The King's Gift

I have a quick question about the bromance at the heart of The King's Speech.  Why did the King not ever grant Lionel Logue the Knighthood within his power to give?  It is true he made Logue a Commander (CVO) - however, the top two rankings include a knighthood of the order.  Perhaps rewarding a friend in this way would have been unseemly - but given that all the failed speech-doctors were knighted (according to the screenplay itself) the dramatic outcome should have been, surely, such public recognition / redemption.  Nor was Logue as poor as in the film (he lived in a large villa with dozens of rooms).  I also have a few continuity questions, particularly relating to chairs/ thrones in the Cathedral scene - at times there is one, at others two, within a few shots.  Finally, is it at all likely that the King would have really kept, for years, the recording of his voice, that finally, in the film, triggers his return to Logue?  And, if he could read perfectly while listening to loud music - why was this method never employed during the famous broadcasts?  I think Hooper's film is very good, but found it very much a play for voices (the radio play of 2008 is actually more moving), and, while Rush is magnificent, think a lot of it mannered, old-hat and slow-moving.  That being said, Logue's central sympathy, compassion and humour is admirable and I am glad he is receiving posthumous recognition on a wider scale for his good works.  The Social Network should win the Oscar tonight for best film, though - it is the Citizen Kane of our time.

Comments

Mark Granier said…
'The Social Network should win the Oscar tonight for best film, though - it is the Citizen Kane of our time.'

I had an interesting chat about this movie with a cousin of mine who's an experienced film editor with very strong opinions on practically any film you can name.

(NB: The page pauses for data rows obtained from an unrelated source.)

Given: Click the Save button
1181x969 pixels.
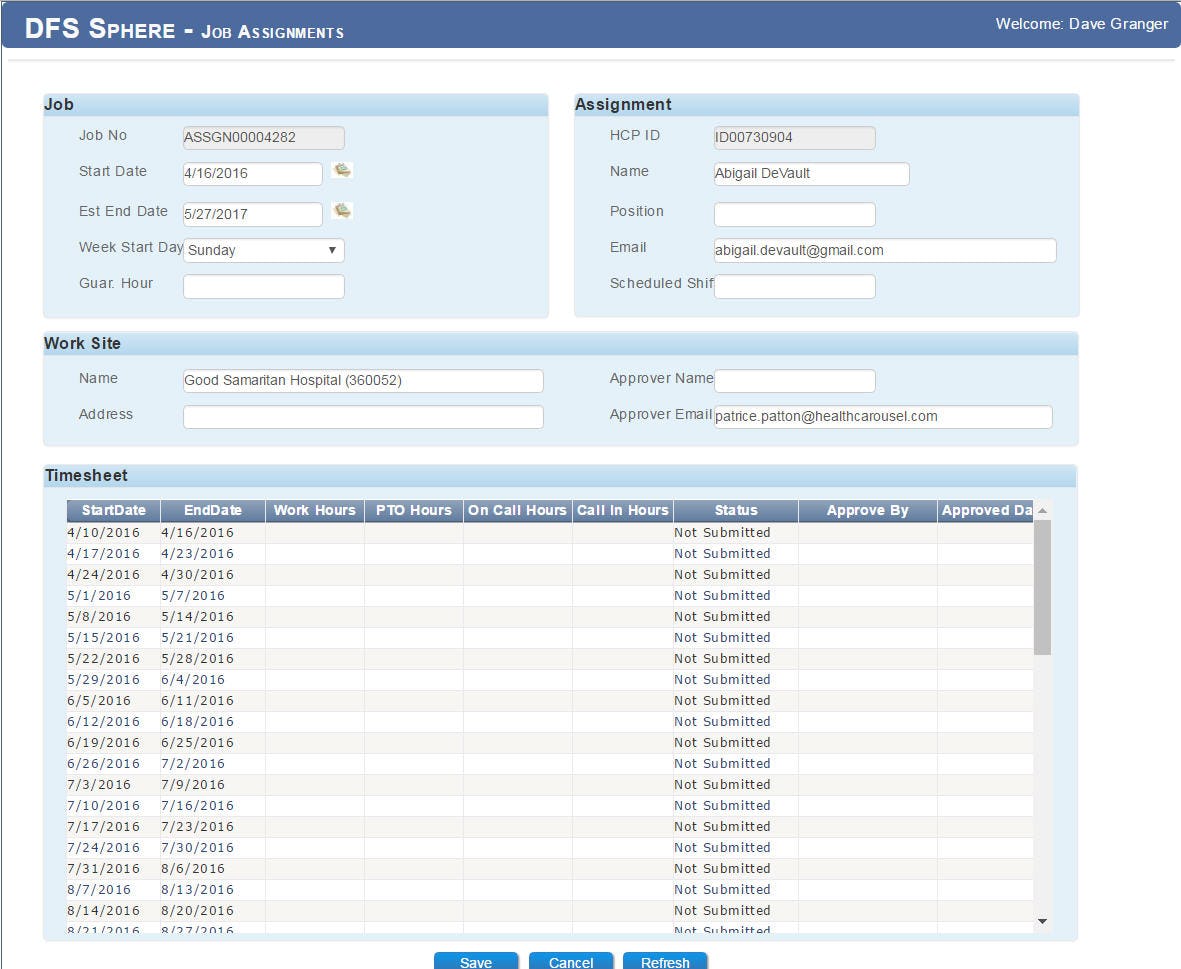Looking at the screenshot, I should point(476,961).
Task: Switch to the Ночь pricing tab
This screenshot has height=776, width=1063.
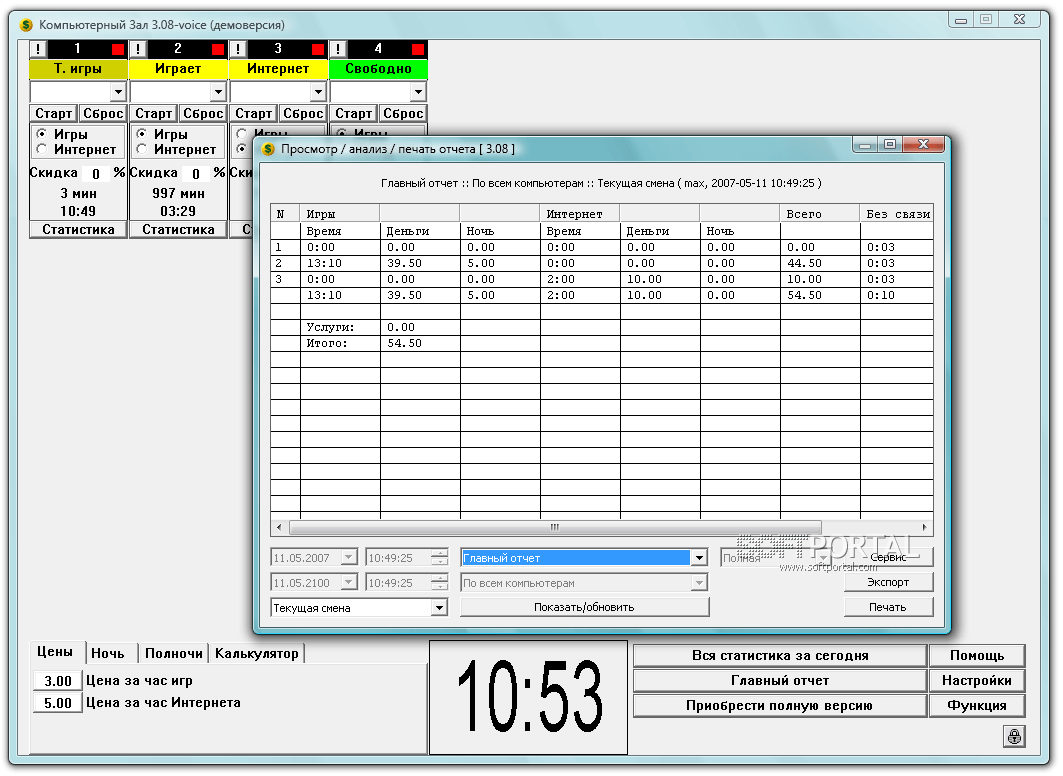Action: click(x=108, y=653)
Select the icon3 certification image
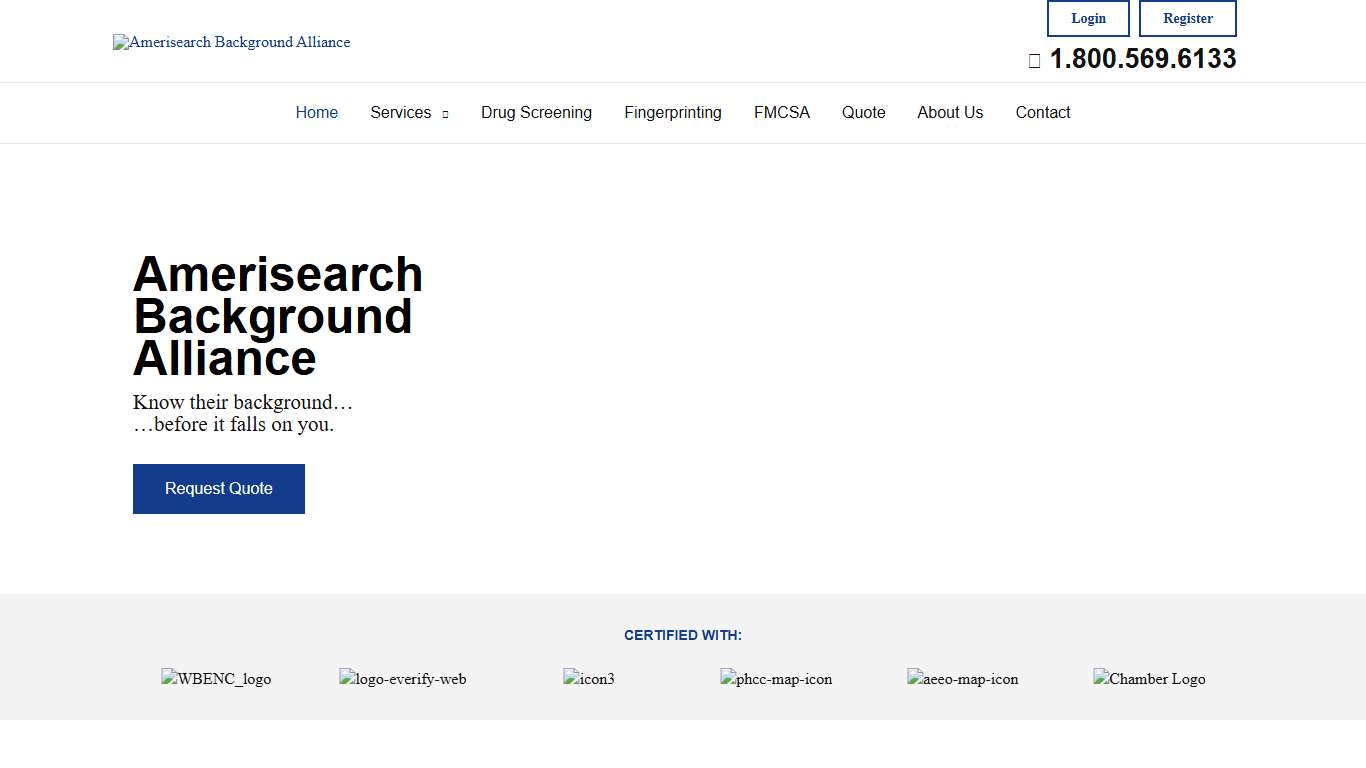Screen dimensions: 1366x768 click(x=589, y=678)
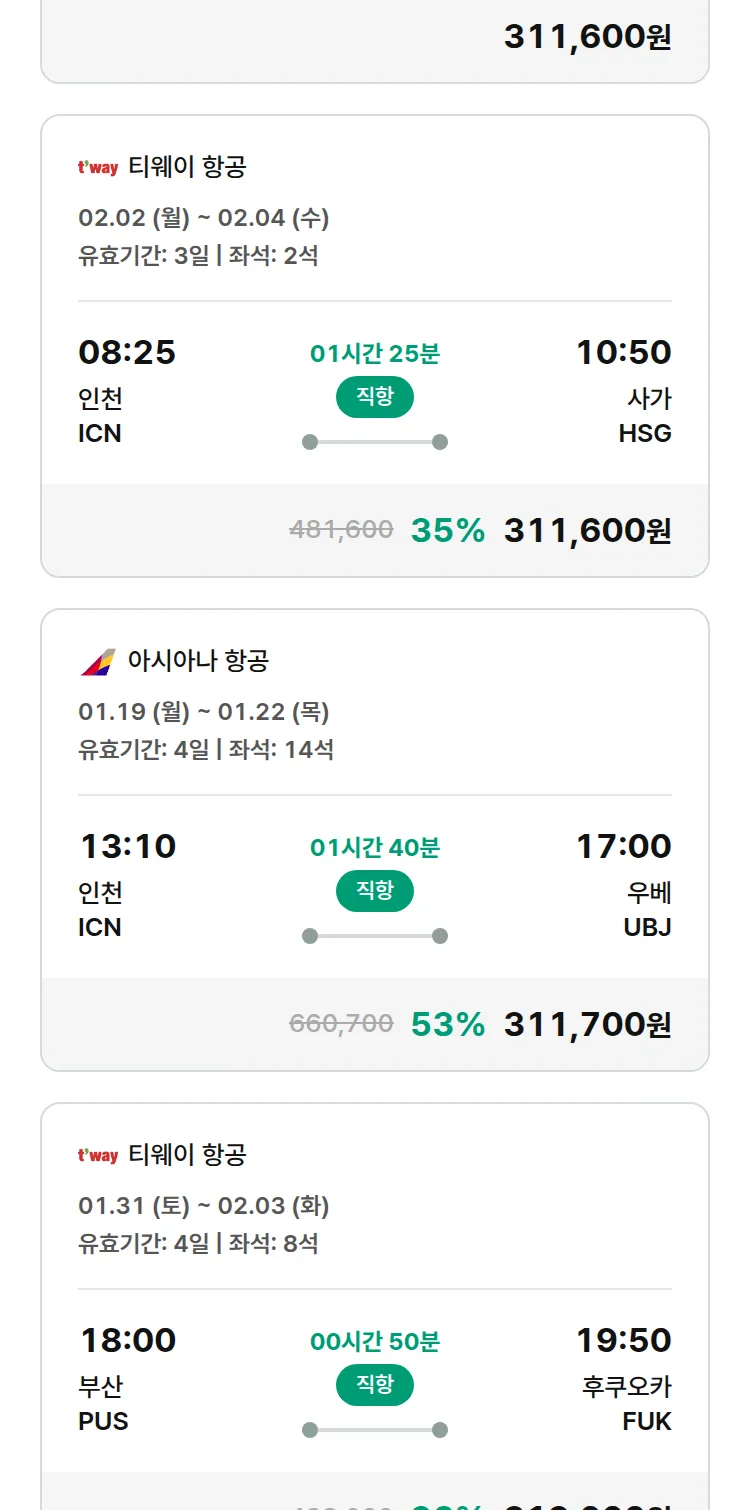Click the 53% discount label
The height and width of the screenshot is (1510, 750).
(x=447, y=1024)
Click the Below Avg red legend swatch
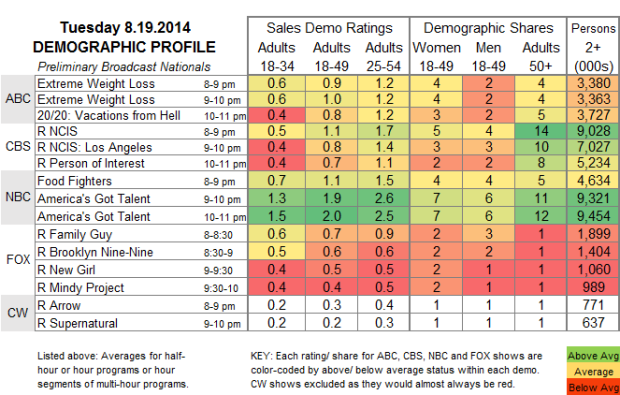This screenshot has width=620, height=395. (594, 387)
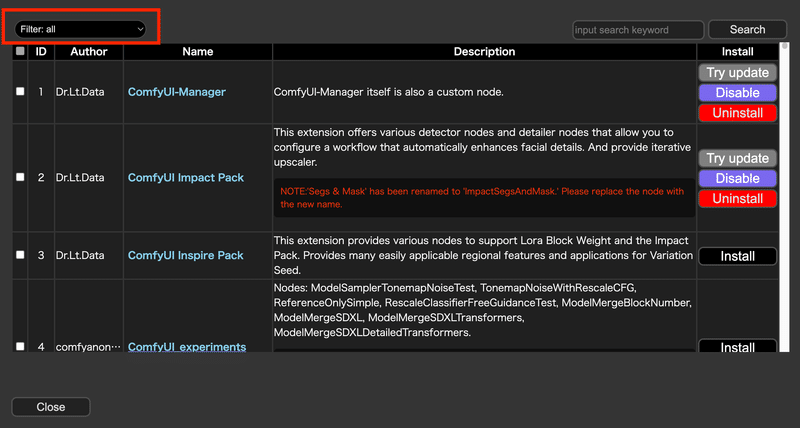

She disliked TSN and considered it misplaced stage play. While I respect her opinion, I didn't agree, or not quite. I enjoyed TSN, but thought it a moderately entertaining drama that really (if the wider public were more discerning) should have gone straight to DVD. The film is visually pretty bland, and though the cast and script are good, the characters' relentless vapidity (true to life perhaps but who cares?) is ultimately wearisome. The film is pretty much devoid of anything truly interesting or surprising, anything that makes 'cinema' cinematic, apart from the fact that it's VERY topical. Compare to the Coen Brothers' True Grit, which isn't their best film but has some unforgettable visual (and other) delights, the kind of nourishing stuff I go to the cinema for.
According to Wikipedia, Albert,Duke of York, was sufficiently cured by Lionel Logue to give an address at the opening of the Australian Parliament in Canberra, in 1927! Hardly enough drama to compete with the film's 'King's Speech' to the nation at the start of WWII.